Para a Casa Branca e o Secretário de Estado Marco Rubio, Maduro não representa o povo venezuelano e é, na verdade, o “cabeça do Cartel de los Soles”, para eles um grupo terrorista. Até agora, a retórica já justificou o envio de uma flotilha de 8 naus, 4,500 tropas e 10 jatos F-35 à costa venezuelana, além do bombardeio de três supostos barcos narcotraficantes em águas internacionais. A possibilidade de escalada é real e o Brasil tem que estar preparado.


Consumar o término com o regime de Nicolás Maduro não seria um processo complicado para o governo brasileiro. Segundo reportagem de Consuelo Dieguez, o governo Lula já reconhece que Maduro não cumpre a palavra e que a Venezuela é uma ditadura. Além disso, a decisão de “cortar laços” obteve apoio majoritário dentro do PT.

Passado mais de um ano da eleição, é hora de dar o próximo passo. Para além da correta decisão política de vetar a entrada da Venezuela nos BRICS, o Brasil já tem condições de dar nome aos bois — Maduro é um ditador — e de trabalhar diplomaticamente para a sua saída do poder.

O estado de Roraima acabou de ser conectado à rede elétrica nacional e não depende mais de energia venezuelana. Além de importante passo para resiliência amazônica, isso encerra qualquer dependência estratégica do Brasil ante a Venezuela.

Além disso, após repetidas ameaças militares venezuelanas à Guiana, o Brasil começou a estacionar mais tropas na região Norte. Em outubro de 2025, as Forças Armadas concluíram o maior exercício militar do ano em Boa Vista, na Operação Atlas.

A “química” de Lula com Trump abriu uma oportunidade excelente para o Brasil. Incluir a Amazônia e a Venezuela na discussão sobre o tarifaço seria bem recebido pelos Estados Unidos, e poderia colocar o Brasil na mesa de negociações sobre o grau de intervenção americana sobre Caracas. Também seria uma boa agenda internamente para o Brasil: atacar a crise na Venezuela ajuda no combate ao garimpo ilegal, tráfico de pessoas e crimes contra os yanomami, tópicos caros ao governo Lula.
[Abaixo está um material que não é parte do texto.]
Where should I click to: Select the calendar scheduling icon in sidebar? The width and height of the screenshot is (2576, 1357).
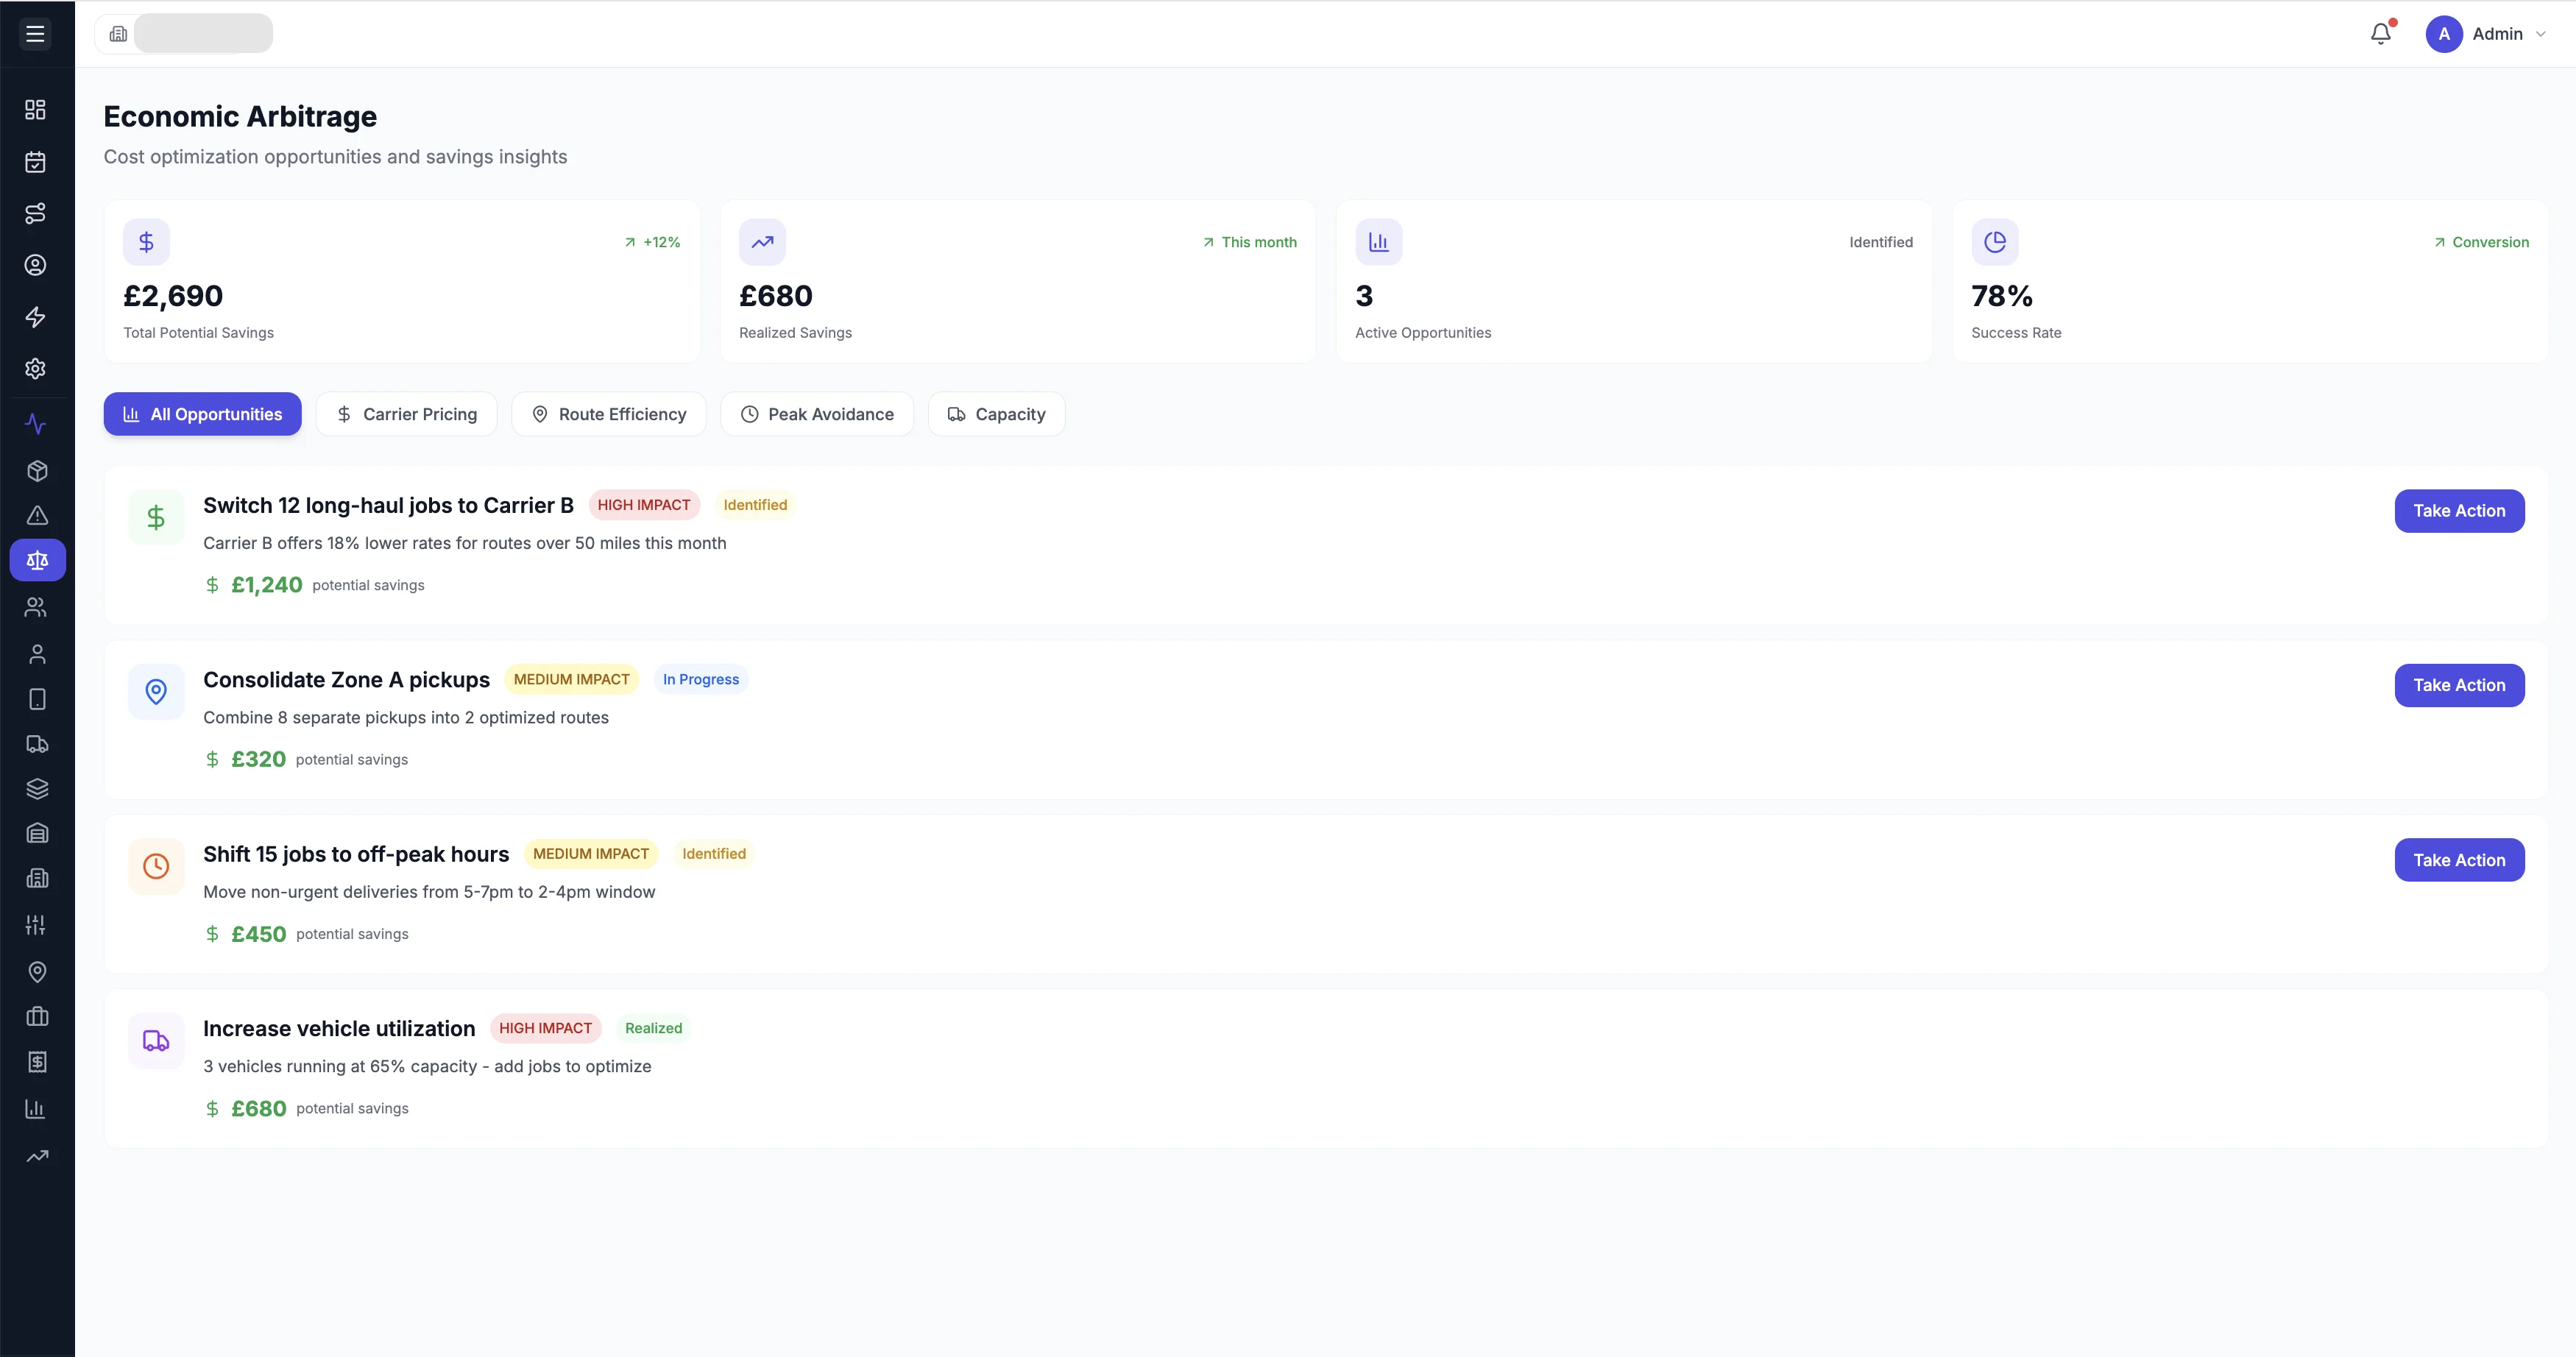[x=36, y=162]

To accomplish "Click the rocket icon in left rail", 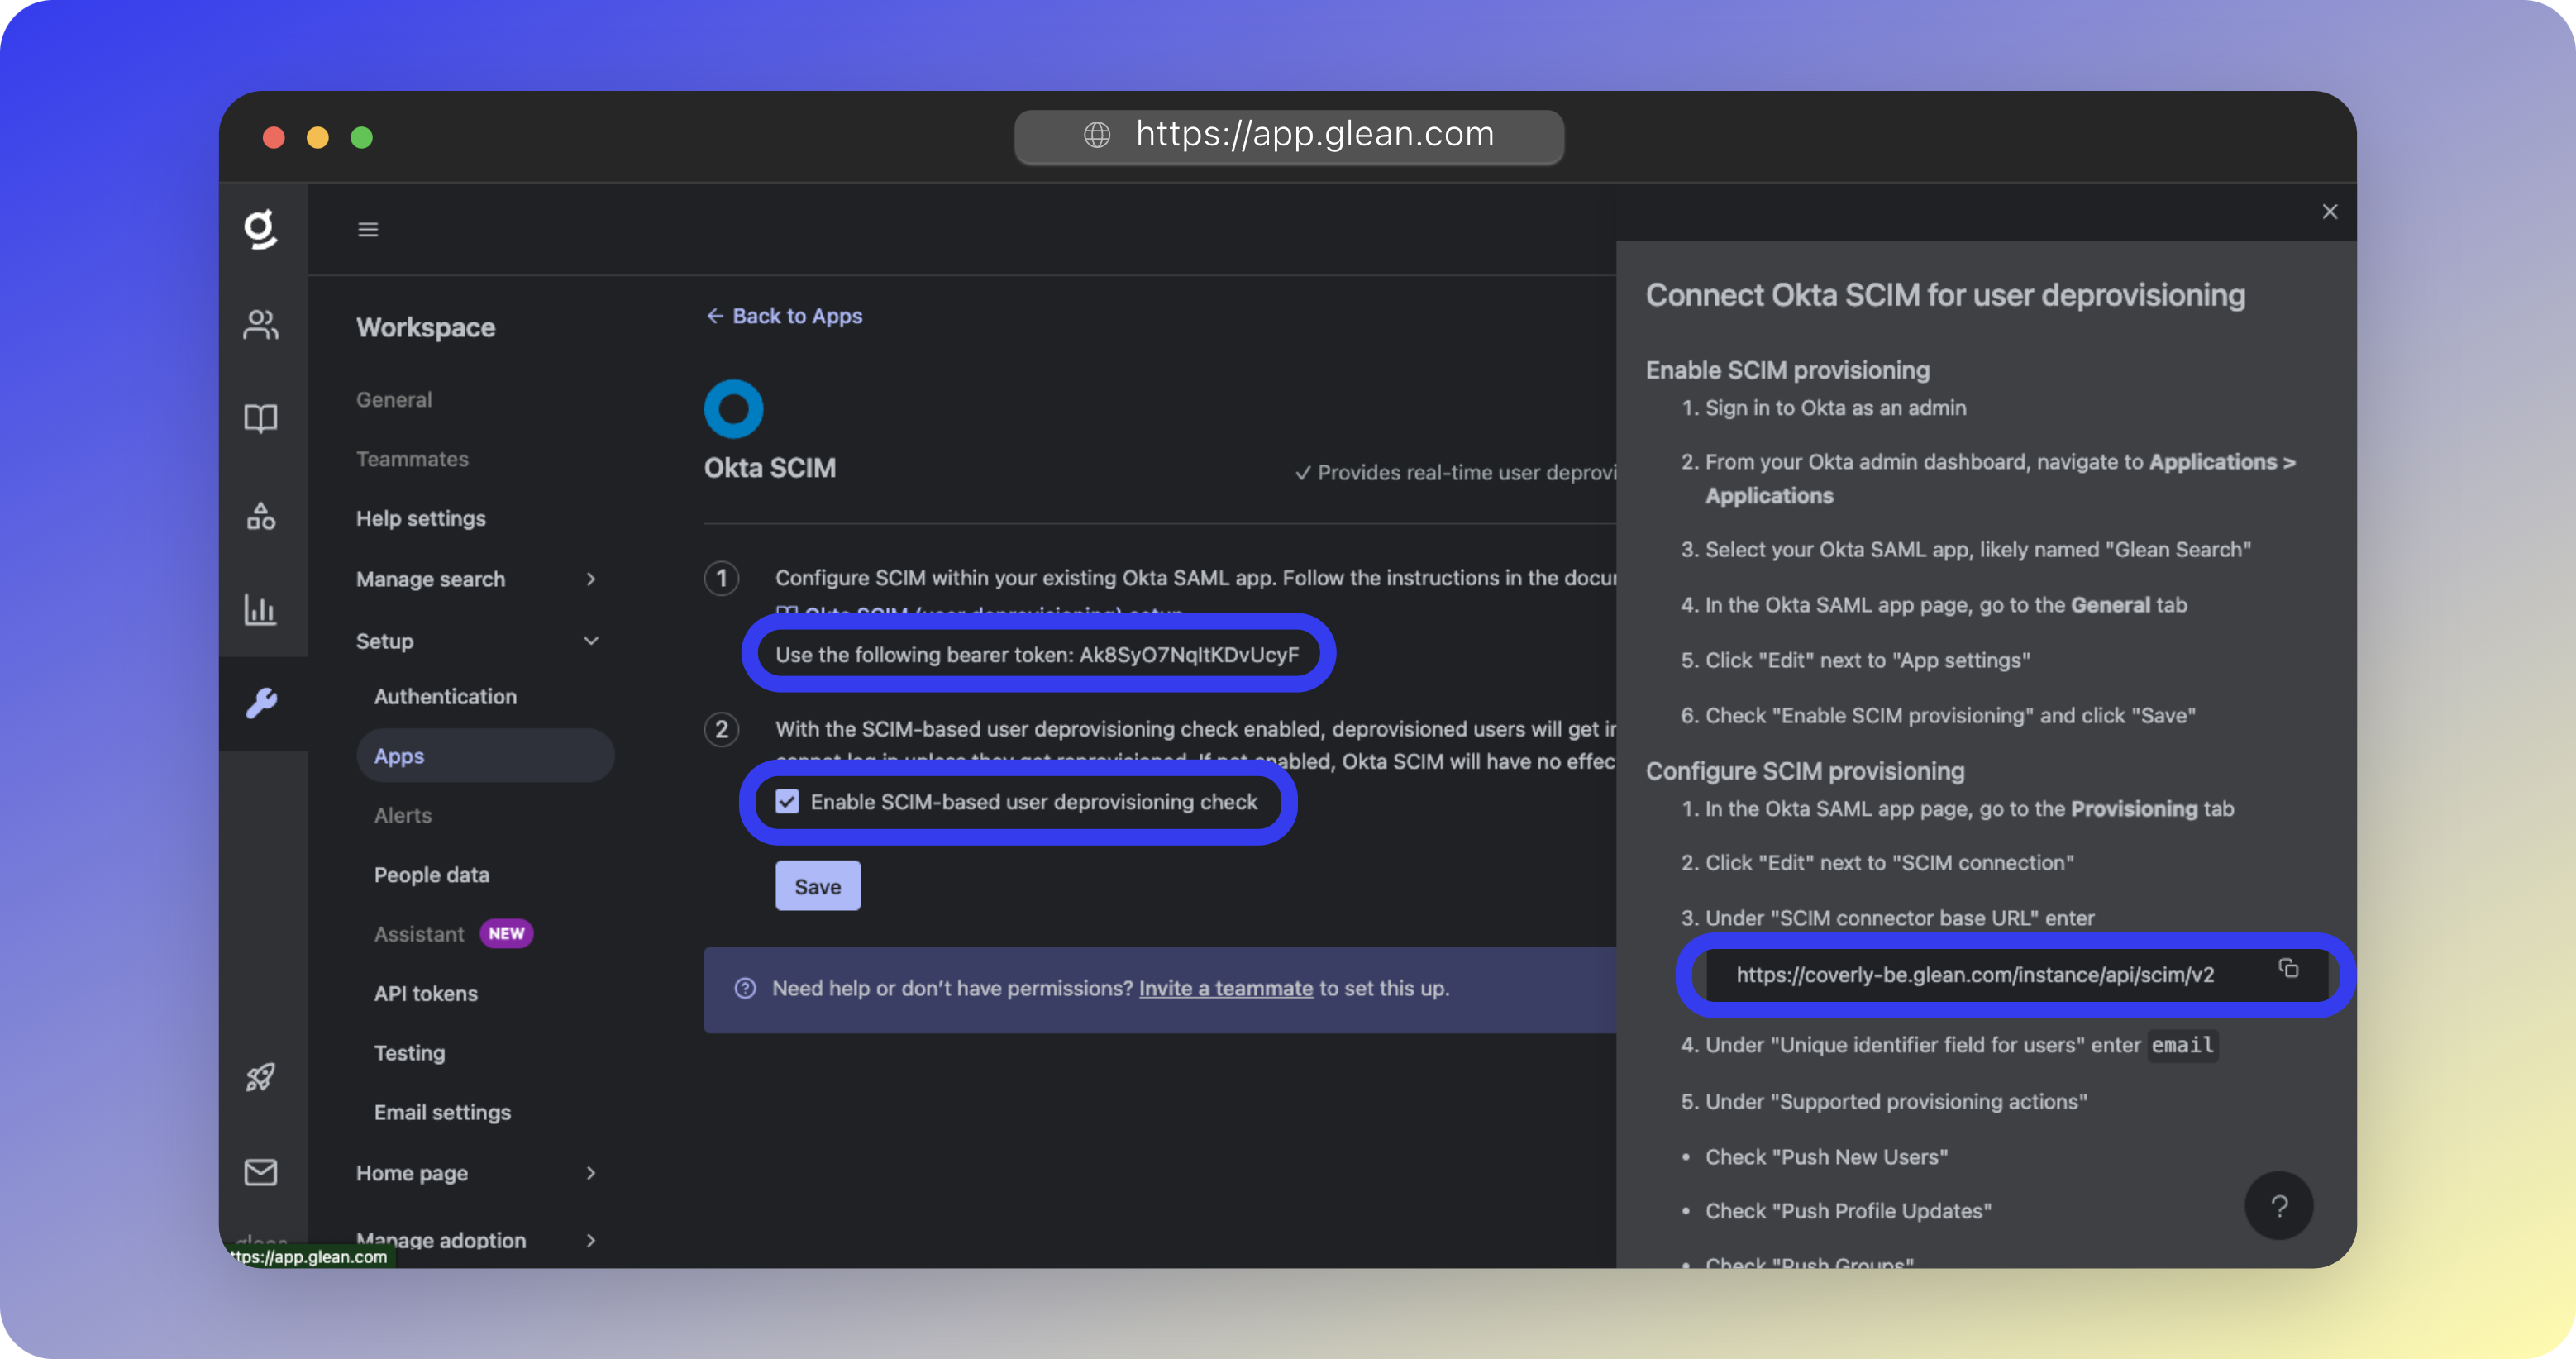I will (261, 1077).
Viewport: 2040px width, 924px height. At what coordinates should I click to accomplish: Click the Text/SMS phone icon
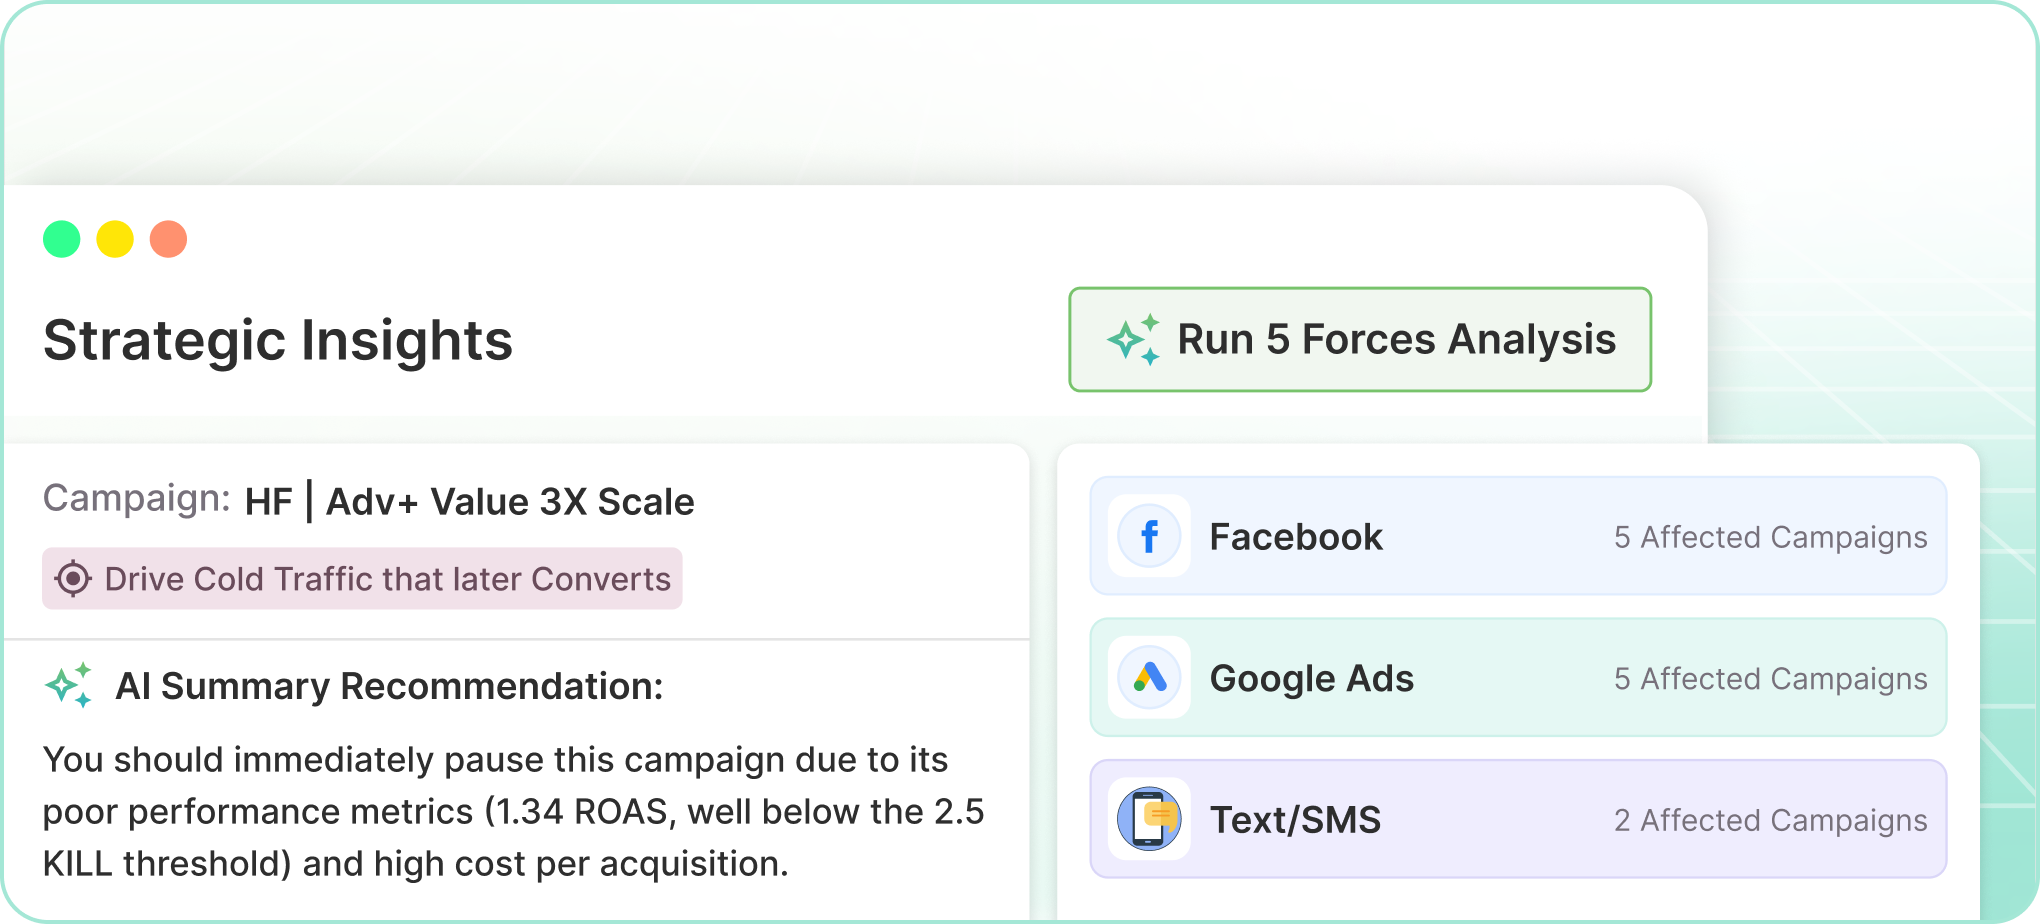click(1149, 819)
Essas conversas com os EUA permitiriam ao Brasil tomar a iniciativa para negociar, junto com as grandes potências, um futuro pós-Maduro. Lula seria mais capaz de engendrar um diálogo por uma solução democrática do que o alardoso e imprevisível governo Trump. Não há horizonte positivo para Maduro e é do interesse do Brasil evitar que uma desenfreada intervenção americana transforme a Venezuela num Haiti, como colocou um diplomata venezuelano ao New York Times (ou pior, num Iraque latino).

Mas para isso, Lula não pode ser percebido como um aliado de Maduro. Precisa consumar o término.